But they at least have some years to obtain this feeling of belonging to the place. I have just a week, even though extremely intensive. And it doesn’t matter if things are connected and the adventures make sense…

I would leave and nothing will change, apart from myself. Nobody would ever know what  happened to me yesterday, a day before yesterday, a week ago, or a month ago. While a weak ago so many connected stories too place, and none of them was easy to handle, not easy to digest and live through. Nobody may guesses that I don’t count meetings by the minutes I spent.   Nobody knows and actually shouldn’t care why I really undertake this trip and how much I had done for it to happen.

WTF i am doing here.

bringing the cultures together? no

writing some literature pieces? for what?

is it important?

what is important?

What exits, is just my name which sounds the same with every new acquaintance. There is just my day taken out of context, the mood taken out of context, the state of mind taken out of context, which I am not supposed to explain, because who cares.

There is just the time and space I take away from the people I meet. The time and the space I grab, I occupy. I occupy as a usual foreign occupant. Yet I search for an excuse that my ‘occupation’ is a legitimate repatriation of the whole population of these holy lands, a price they pay for the dubious feeling I have here where it’s so easy to ruin things at once. And Ancient Carthege was just some meters away.  Even it had been destroyed.

Yesterday every vendor at the Bourguiba  avenue started to talk to me because of the naïve and happy smile I used to have. Today, it seems they also want to talk to me to ask what went wrong.  Usually while travelling I try to live ‘right here, right now’…But it’s hard to escape the place which is supposed to be my home, it’s hard to escape from the nasty emails about the project which wouldn’t happen, and from broken hopes. I also admit that I had lost my game while ago. I’ve become ‘an eternal guest’ there where I was supposed to live.  At the same way I interfere the distant places I today  interfere the life of once so close people just in order to say good buy again.
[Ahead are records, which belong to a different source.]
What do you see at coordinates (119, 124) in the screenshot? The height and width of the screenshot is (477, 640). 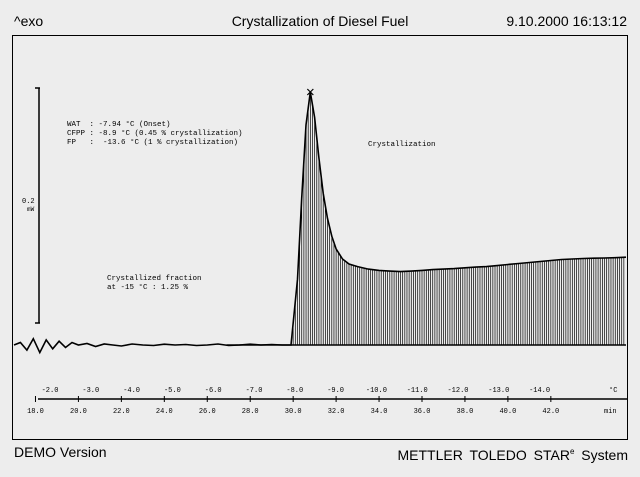 I see `annotation-wat: WAT : -7.94 °C (Onset)` at bounding box center [119, 124].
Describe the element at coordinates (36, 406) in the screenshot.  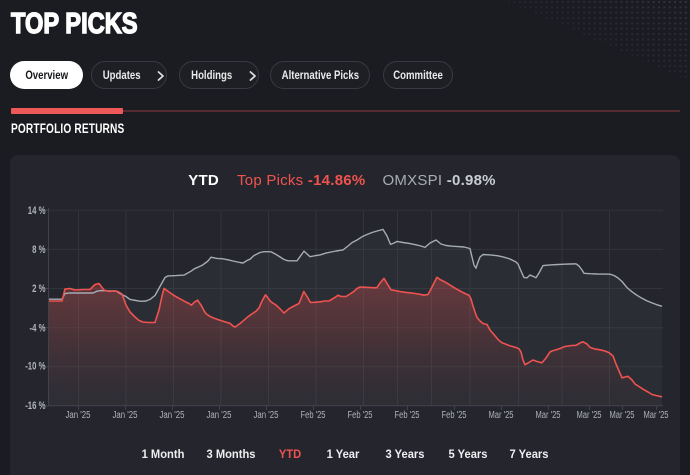
I see `svg-text: -16 %` at that location.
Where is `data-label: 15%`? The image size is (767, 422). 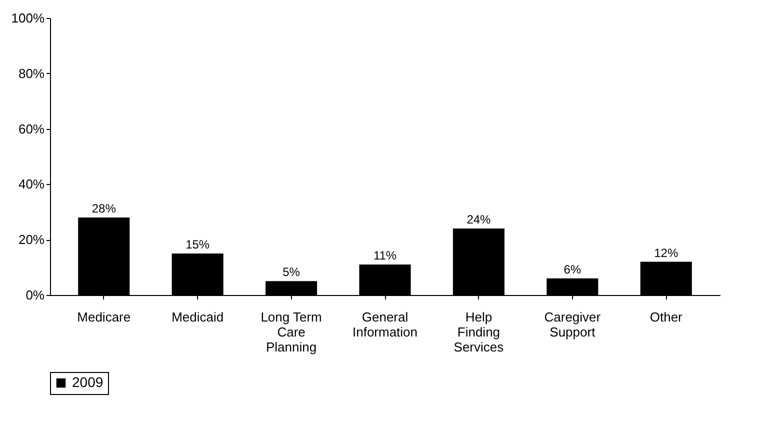 data-label: 15% is located at coordinates (198, 244).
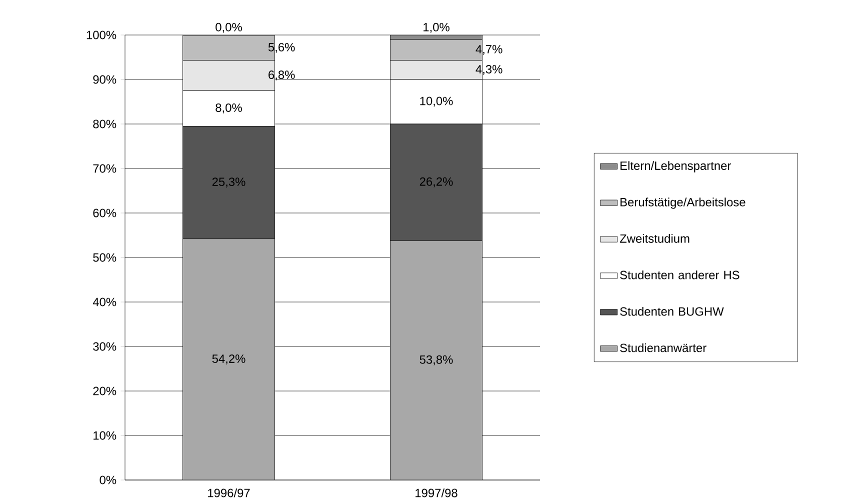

And the only thing remains with me are  the names of the streets and the squares: 11km long Vali-ye Asr, Azadi with the trash bins put on fire, the mountains of Velenjak, Tahrir still with some tents, pretentious Zemalek, dirty expat Ma’adi, Kurba in Heliopolist build by a baron called Baron, a Champs-Elysees wannabe avenue Bourguiba, blue and white Kasba and Ban Bnet, not discovered yet La Marsa… And also the lock on my bag  self-made out of a Palestinian pocket lighter and USD-stick presented at the Achensee in Tirol.

Already for 20 minutes I am walking along a hot avenue, following the traffic signs in French and Arabic. The working day in the state institutions here ends at 2pm so everybody wants to grab a cab.   So at this hour it’s as hard to get a taxu as in New York when it’s rain. That’s’ why I don’t see a problem in sharing the car with an angry man who argues all the time with a taxi driver with a broken hand. I should hurry up, because Ridha  Diki should bring a CD as a sign of forgiveness for my Jordanian friend. As well I still should bring some coffee – with sugar for Ramzi, it can be without for Emine, with milk – for Lilia, no sense for Malek who is an editor in chief though is too busy.